Keith Sopha, president of the Canadian Association of Environmental Management and founder of CleanLearning, revealed preliminary data from the first phase in a recently posted ISSA video that was recorded last year.
The project evolved from a Canadian Hospital Environmental Service Study (CHESS), which found more than half of environmental service managers say don’t have enough staff to clean hospitals to best standards, and less than 40 per cent of hospitals were cleaned sufficiently for infection control purposes.
Sopha says a third of Canadian hospitals that responded to the CHESS survey did conduct frequent cleaning audits of medical surgical rooms, but there was a “lack of knowledge regarding the length of time needed to clean rooms and perform cleaning tasks.”
Sopha outlined some benchmarks for current hospital cleaning times. The Centre for Disease Control reports 25 to 30 minutes, while Canada’s National Productivity Improvement Program in 1985 reported 14 to 16 minutes. ISSA states 12 to 21 minutes.
“The new time study will determine benchmarks for terminal and daily routine cleaning, he added. “And private and semi-private rooms, with and without isolation precautions.”
The first phase surveyed Canadian hospitals, which resulted in preliminary benchmarks for room cleaning times for different room types, daily and terminal room cleaning, and whether isolation precautions were in place.

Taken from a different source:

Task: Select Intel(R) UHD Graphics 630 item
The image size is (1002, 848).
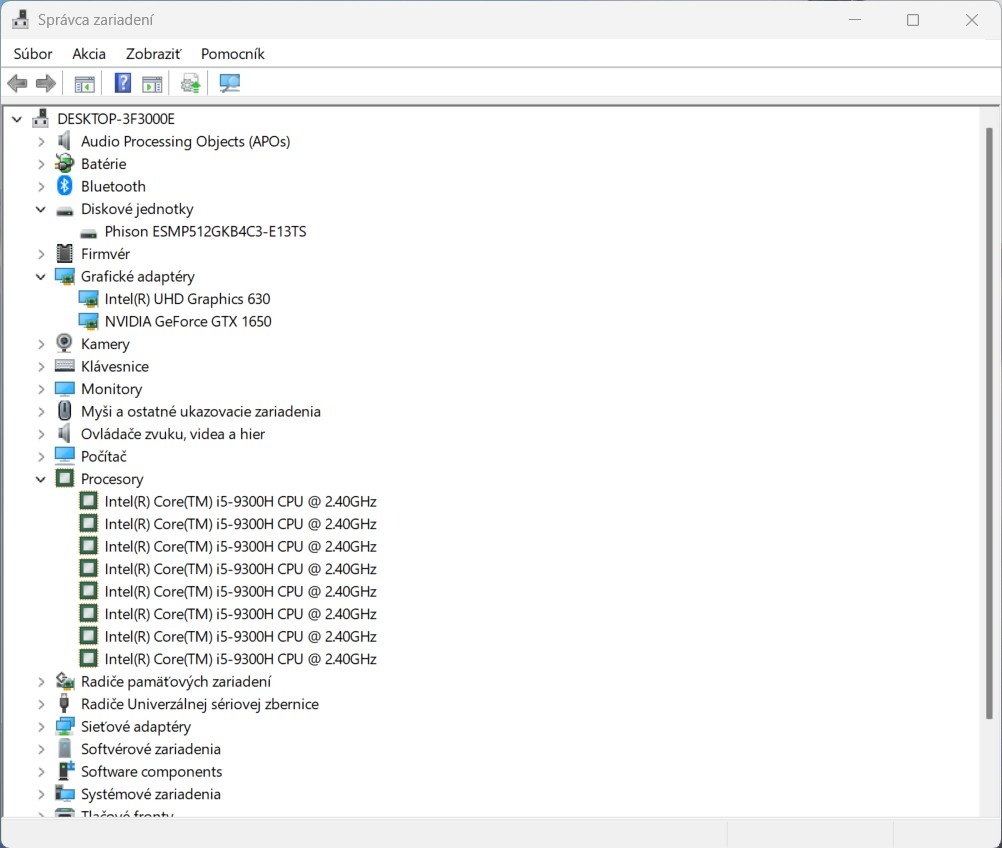Action: coord(187,299)
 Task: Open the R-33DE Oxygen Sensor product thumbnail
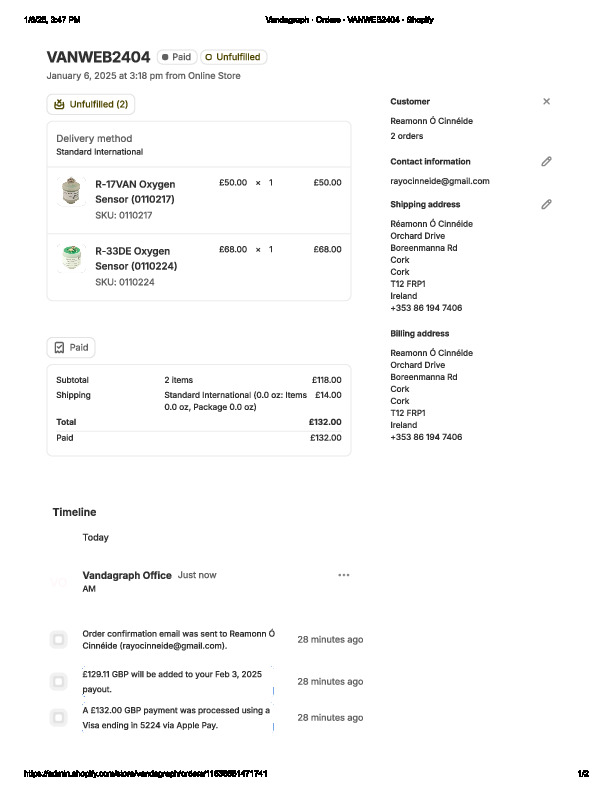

Findings show routine cleaning for private rooms took 17 min, semi-private took 24 minutes and ward cleaning was 38 minutes.
“The outcome of phase one of the study raised the question, were the reported cleaning times based on cleaning times required, or were the reported cleaning times allotted?”
Sopha said further results will validate the reported cleaning time benchmarks, with on-site observation audits recording each cleaning task and monitoring the flow in which the cleaning tasks take place
“We started a preliminary observation audit process in acute care, long-term care, complex continuing care and mental health facilities,” he said. “Data collected from observations to date indicate inconsistent cleaning practices, the times recorded are less than our survey results, and interruptions during cleaning efforts impact the time and quality of the room cleaning.”